The migration of Mexican drug traffickers from major U.S. financial institutions to smaller national and regional banks, as discussed in the October 2012 "Compliance Advisor," is illustrative. Following Wachovia's $160 million settlement for BSA/AML violations concerning drug cartel transactions, regulators focused on similar suspicious activity at HSBC, Citigroup and JP Morgan Chase. The subsequent movement of drug cartel money to smaller institutions was followed by regulators, resulting in the following 2011 enforcement actions:

• A national bank with approximate asset size of $16 billion headquartered in Salt Lake City faced a civil penalty of $8 million for issues related to casas de cambio (Mexican exchange houses which were also cited in the Wachovia case).
• A Miami-based national bank with an approximate asset size of $357 million received a civil penalty of $7 million for violations including problems with appropriately filing Suspicious Activity Reports (SARs).
• Another Florida-based bank with an approximate asset size of $3.3 billion was fined $10.9 million.  In FinCEN’s penalty assessment, it noted that “28 percent of the Bank’s total customers reside outside of the U.S. in high-risk geographies susceptible to money laundering.”
  

In his March 7, 2013, written testimony before the Senate Committee on Banking, Housing, & Urban Affairs, Comptroller of the Currency Thomas Curry listed migration to smaller banks as one of seven key trends.

Compliance complacency is no longer a viable option for financial institutions of any size.

• In December, 2012, the Office of the Comptroller of the Currency (OCC) levied a $500-million penalty against HSBC for compliance program and BSA violations covered in an October 2010 cease and desist order. Concurrently, the Federal Reserve assessed a $160-million penalty against the parent company, HSBC North American Holdings, Inc., and the Department of Justice imposed a $1.256 billion forfeiture action against the bank and HSBC Holdings plc. The total in assessed penalties and forfeiture amounts: $1.92 billion.  [Thomas J. Curry, Comptroller of the Currency, testimony before the Senate Committee on Banking, Housing, & Urban Affairs on March 7, 2013.]

• On November 16, 2012, the First Bank of Delaware (assets of $222.5 million), was stripped of its charter (a "Death Penalty") and levied concurrent civil penalties of $15 million by the FDIC and FinCEN for BSA/AML violations. Related Justice Department civil charges were settled by the bank, and all penalties were satisfied by the single $15 million payment to Treasury. On that date, Bryn Mawr Trust Corp. paid $8.7 million for some of the banks assets, and assumed depositary responsibilities. First Bank was dissolved immediately following the sale.
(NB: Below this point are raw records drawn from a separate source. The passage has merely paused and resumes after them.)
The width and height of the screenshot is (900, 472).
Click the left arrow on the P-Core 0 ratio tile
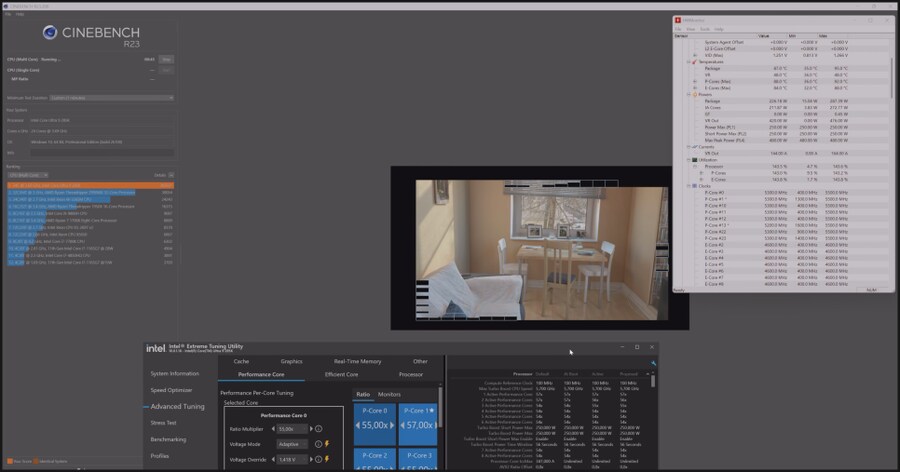tap(359, 425)
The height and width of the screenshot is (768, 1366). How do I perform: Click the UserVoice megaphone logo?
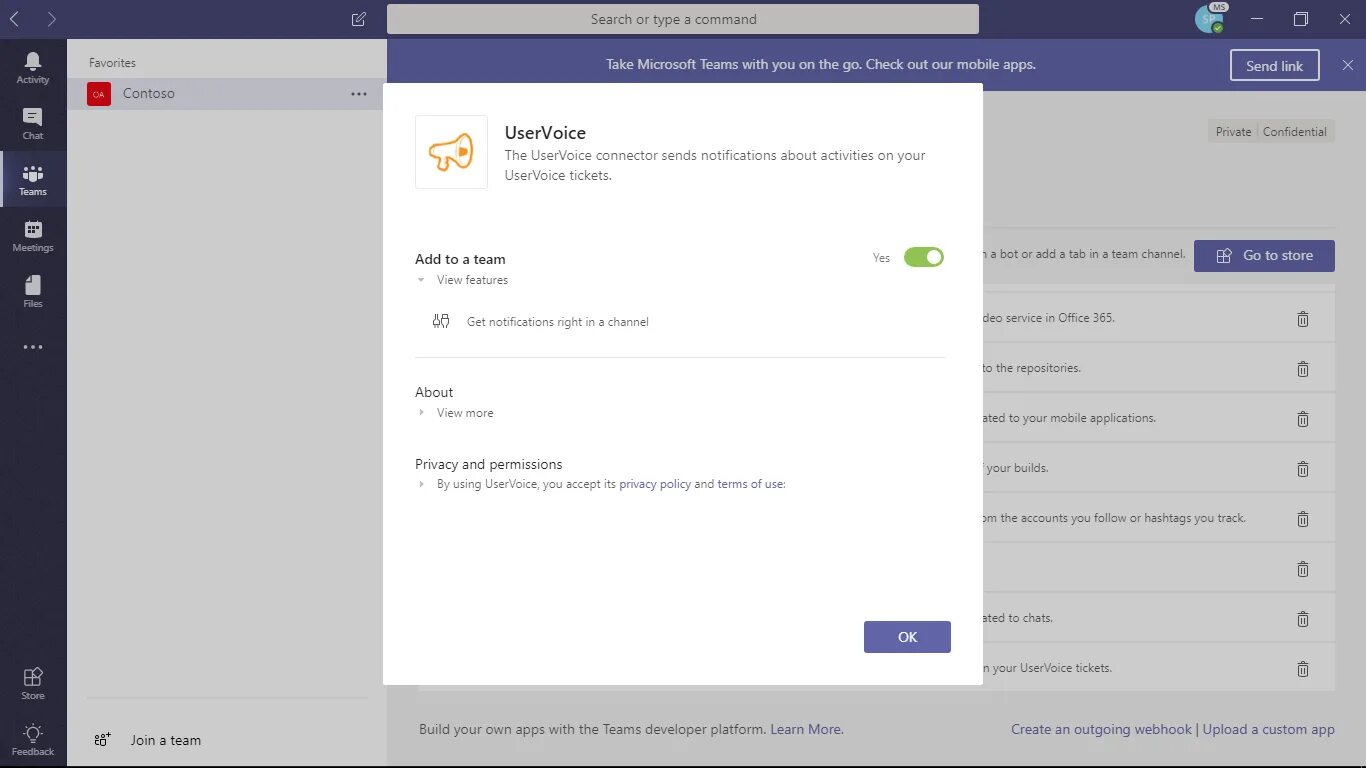[x=451, y=152]
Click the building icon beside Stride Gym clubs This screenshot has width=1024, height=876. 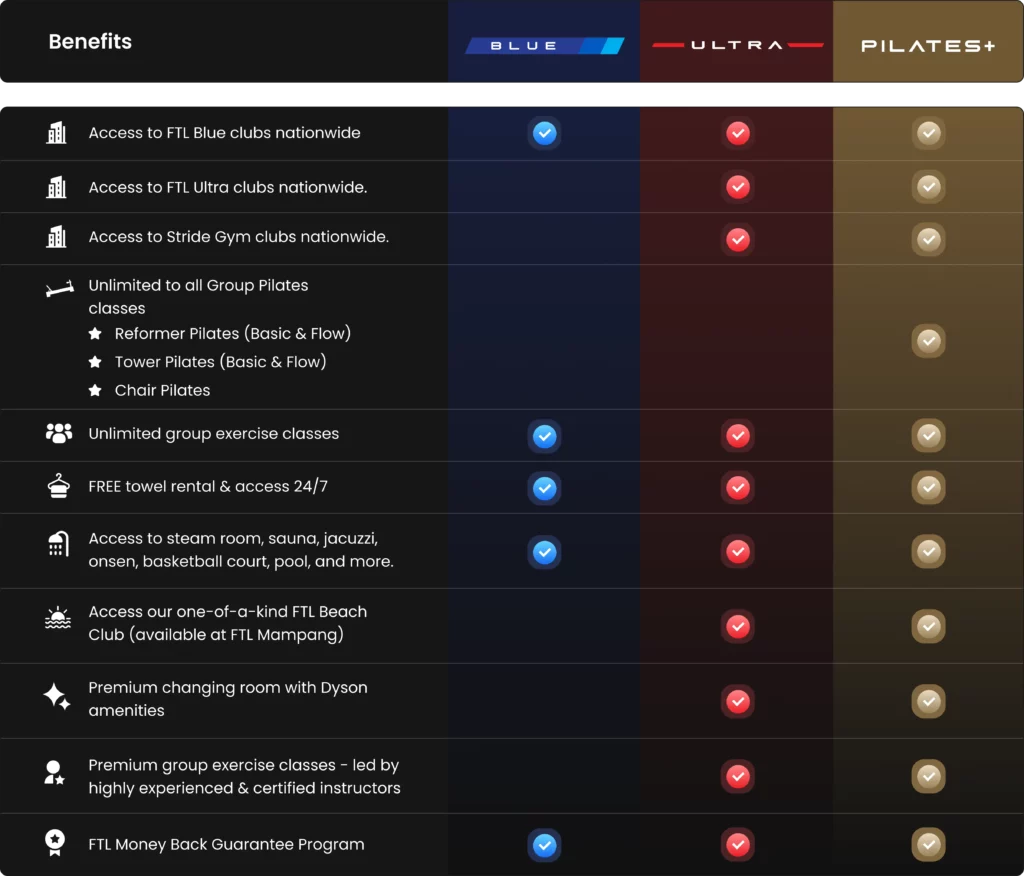(x=57, y=237)
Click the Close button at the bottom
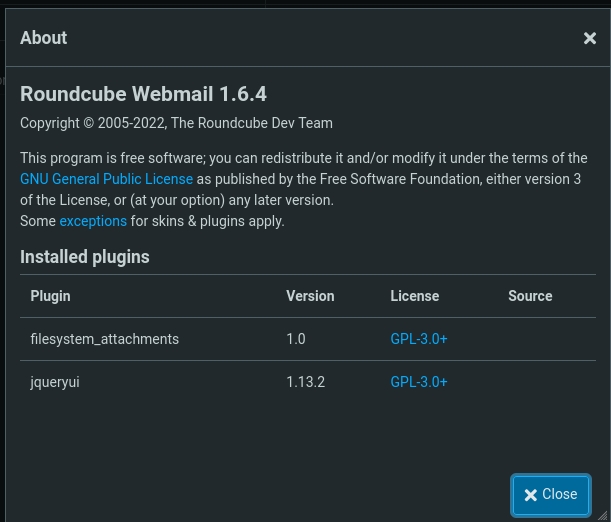611x522 pixels. tap(550, 494)
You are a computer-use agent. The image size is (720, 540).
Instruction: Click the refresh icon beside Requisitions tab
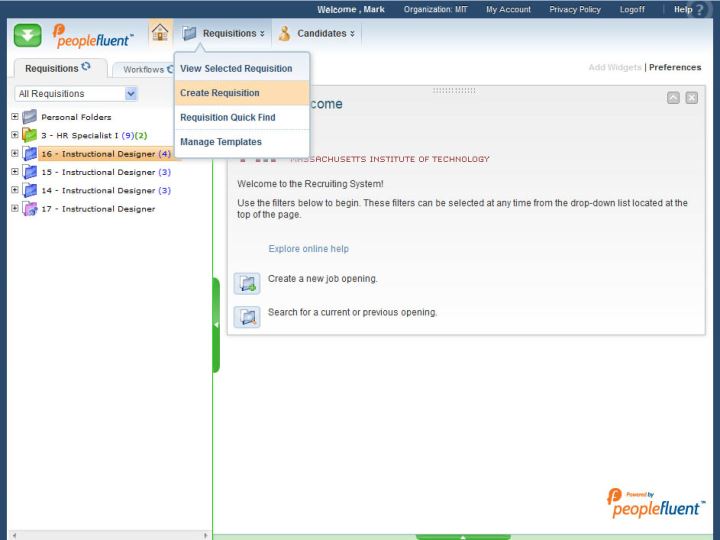tap(86, 67)
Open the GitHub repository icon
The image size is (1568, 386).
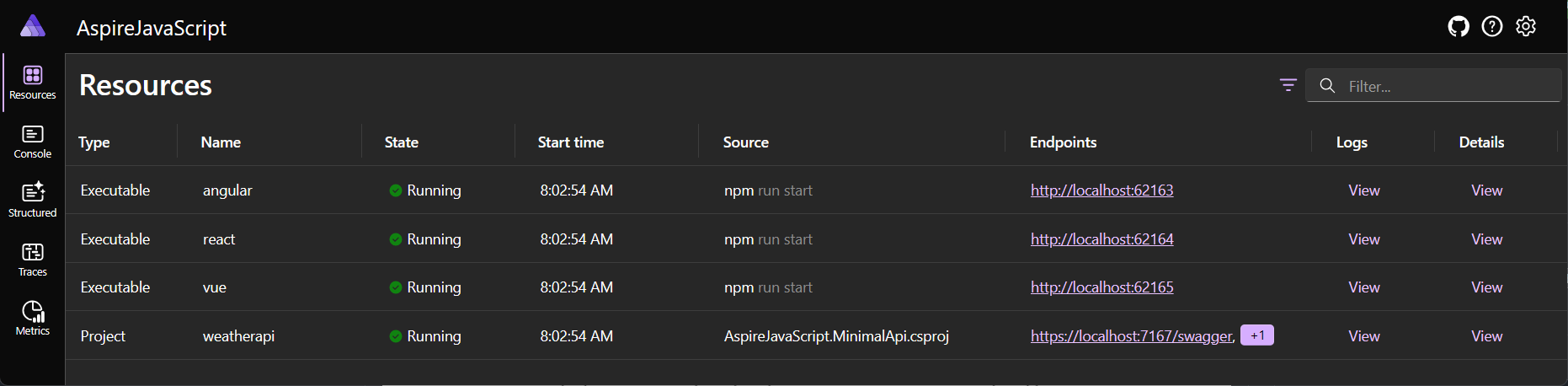(1458, 27)
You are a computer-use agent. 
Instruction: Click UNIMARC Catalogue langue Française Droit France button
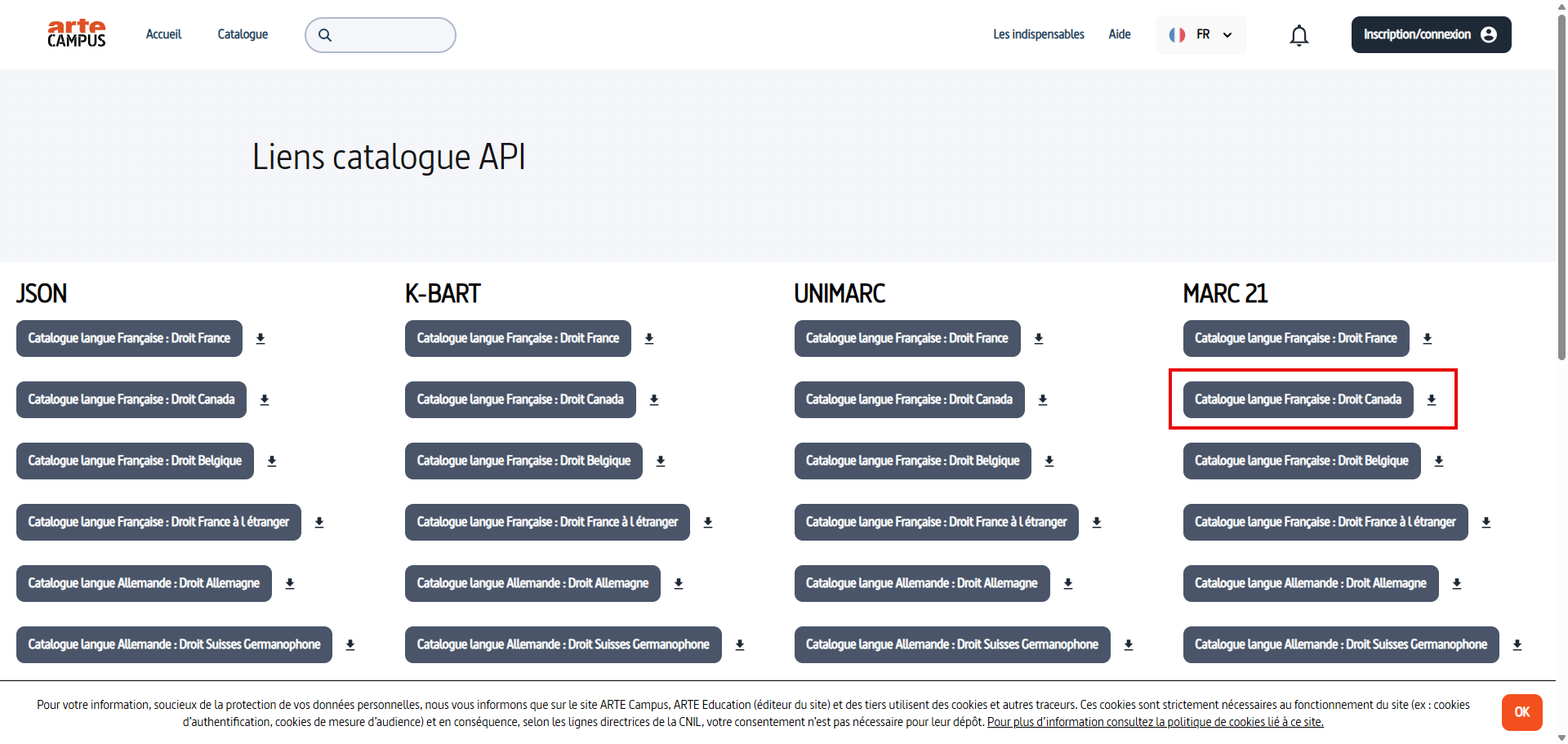[906, 339]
As required under Dodd-Frank, the Office of Thrift Supervision (OTS), was integrated into the OCC in July, 2011, and the OCC now has direct supervision of community banks and thrifts. The Dodd-Frank provision was at least to some extent spurred by criticism of OTS oversight of Washington Mutual, Countrywide Bank and IndyMac Bancorp.  

Regulatory bodies worldwide are working to harmonize enforcement efforts and supervisory oversight of multinational financial institutions. In February, 2013, the Financial Action Task Force on Money Laundering (FATF) adopted a new Methodology for Assessing Technical Compliance with the FATF Recommendations and the Effectiveness of AML/CFT (Anti-Money Laundering and Countering the Financing of Terrorism) Systems. 

Banking regulators long have had the authority to issue C&D orders, levy civil penalties against an insured financial institution and its officers and directors, and issue removal and prohibition orders against officers and directors. While traditionally used primarily in cases where institution-affiliated parties were clearly complicit in violations, the recent emphasis on governance and senior management accountability has encouraged expansion of these powers to push remediation of weak and inadequate compliance programs. The OCC is reviewing its statutory "removal and prohibition" authority and is exploring whether a new regulation or agency guidance is warranted to put the industry on notice. Further, the Department of Justice is beefing up its resources to deal with financial crimes.

Emerging payments technologies, such as prepaid access, mobile wallets and mobile banking present unique exposures that are particularly challenging for OFAC compliance.